Millions of men woke this morning to the news that what had been done to their bodies in the name of stopping prostate cancer, may after all have been “a mistake.” Writing in The New York Times (Tuesday, March 10, 2010), Dr. Richard J. Ablin, who discovered prostate specific antigen in 1970, calls the routine use of P.S.A. to screen for prostate cancer “hardly more effective than a coin toss.” He points out (as many health-care professionals have been unwilling until recently to admit) that men, post treatment, “…in all likelihood can no longer function sexually or stay out of the bathroom for long.”
American men have, according to recent statistics, a 16 % lifetime chance of receiving a diagnosis of prostate cancer, but only a 3 % chance of dying from it, because most prostate cancers are slow-growing: the cancer you die with, not of.
Dr. Ablin admits, as we all know, that, so far, we can’t distinguish between the cancer that will kill you and the one that won’t.
Who is the “you” in the previous paragraph? A statistic or a real flesh-and-blood man?
How does Dr. Ablin imagine it feels to wake up and read that your life-altering treatment has been a mistake? What is a statistic to a life? How many men with rapidly-escalating P.S.A.’s had Gleason Scores of 7 or above and are alive today as a result of this test? Admittedly, my own husband, whose Gleason was a routine 6, might well have been unnecessarily treated, although his P.S.A. velocity at the time of prostate cancer diagnosis was notable.
It may be that Dr. Ablin’s metaphor, the coin toss, is off the point. It has been said that generally one in ten men with a positive biopsy has a fast-moving prostate cancer that will kill if left untreated.
Universal P.S.A. screening may be a coin toss; but its absence returns us to Russian Roulette. P.S.A. tells us that it might be cancer, and if so, a virulent bullet might be in one of several chambers. Surely knowing this is so, and going for a biopsy, painful as it is, is more valuable than ignorance. If, as Dr. Ablin suggests, “testing should absolutely not be deployed to screen the entire population over the age of 50,” then my husband, among others, might have waited long enough to hear the word “metastasis,” or the even more chilling, the words, “your cancer has gone to bone.”

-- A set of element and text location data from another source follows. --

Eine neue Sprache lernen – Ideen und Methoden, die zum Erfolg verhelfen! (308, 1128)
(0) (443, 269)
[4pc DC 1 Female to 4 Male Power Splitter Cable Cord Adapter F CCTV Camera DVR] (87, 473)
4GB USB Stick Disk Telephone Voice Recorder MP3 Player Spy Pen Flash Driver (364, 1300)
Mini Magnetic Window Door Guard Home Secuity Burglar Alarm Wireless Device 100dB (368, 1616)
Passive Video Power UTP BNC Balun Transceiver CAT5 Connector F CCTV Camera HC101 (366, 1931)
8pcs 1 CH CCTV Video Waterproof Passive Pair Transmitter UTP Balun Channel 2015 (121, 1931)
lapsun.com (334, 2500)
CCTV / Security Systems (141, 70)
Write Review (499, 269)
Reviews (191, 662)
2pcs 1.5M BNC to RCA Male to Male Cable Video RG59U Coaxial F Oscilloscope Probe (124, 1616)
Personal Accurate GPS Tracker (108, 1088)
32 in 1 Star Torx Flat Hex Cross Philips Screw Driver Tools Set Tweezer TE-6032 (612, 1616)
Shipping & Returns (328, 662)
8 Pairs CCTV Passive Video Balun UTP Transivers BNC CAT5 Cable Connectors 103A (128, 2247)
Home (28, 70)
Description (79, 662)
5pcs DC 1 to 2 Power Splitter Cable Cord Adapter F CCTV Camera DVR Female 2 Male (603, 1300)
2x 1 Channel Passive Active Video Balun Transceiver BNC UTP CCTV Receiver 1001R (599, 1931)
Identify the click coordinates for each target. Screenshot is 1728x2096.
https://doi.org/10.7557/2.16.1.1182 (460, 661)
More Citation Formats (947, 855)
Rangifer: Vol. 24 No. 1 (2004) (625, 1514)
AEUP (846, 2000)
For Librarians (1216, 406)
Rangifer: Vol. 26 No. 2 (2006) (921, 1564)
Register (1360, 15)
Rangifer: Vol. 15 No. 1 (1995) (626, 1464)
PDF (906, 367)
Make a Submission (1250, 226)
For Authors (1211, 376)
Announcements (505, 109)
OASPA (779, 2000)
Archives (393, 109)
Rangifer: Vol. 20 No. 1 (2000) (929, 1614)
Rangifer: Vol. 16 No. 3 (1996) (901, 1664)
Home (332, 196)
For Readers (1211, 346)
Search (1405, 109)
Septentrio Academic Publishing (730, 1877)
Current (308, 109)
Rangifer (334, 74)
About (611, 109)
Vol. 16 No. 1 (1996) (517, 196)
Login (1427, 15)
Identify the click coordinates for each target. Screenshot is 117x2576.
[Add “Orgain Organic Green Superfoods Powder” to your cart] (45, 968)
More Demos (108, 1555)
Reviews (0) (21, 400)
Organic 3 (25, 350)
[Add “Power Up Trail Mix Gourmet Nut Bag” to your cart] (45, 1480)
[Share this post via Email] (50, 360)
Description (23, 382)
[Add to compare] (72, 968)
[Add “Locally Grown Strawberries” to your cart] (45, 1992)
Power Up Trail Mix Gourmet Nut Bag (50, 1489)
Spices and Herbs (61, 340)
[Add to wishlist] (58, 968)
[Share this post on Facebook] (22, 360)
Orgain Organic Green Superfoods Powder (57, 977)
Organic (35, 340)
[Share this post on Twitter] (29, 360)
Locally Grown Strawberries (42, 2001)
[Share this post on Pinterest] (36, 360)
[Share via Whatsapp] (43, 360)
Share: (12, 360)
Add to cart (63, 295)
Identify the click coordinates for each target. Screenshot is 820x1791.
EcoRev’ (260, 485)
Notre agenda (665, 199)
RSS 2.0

If P.S.A. as a universal screening tool is inappropriate, then rather than scrapping it for the general population, perhaps doctors should learn to educate their patients and partners to the real truth about the likely sexual, urinary and even bowel consequences of treatment. Then men can make a truly informed choice, as many European men do, who choose to watch and wait.
As long as men are alive who have received these treatments in good faith, Dr. Ablin’s argument stands as the ultimate insult to their experience. He shames what he calls profit-driven public health initiatives, but there are men whose lives have been spared, and those lives are worth something after all. The real shame lies in valuing statistics over individuals.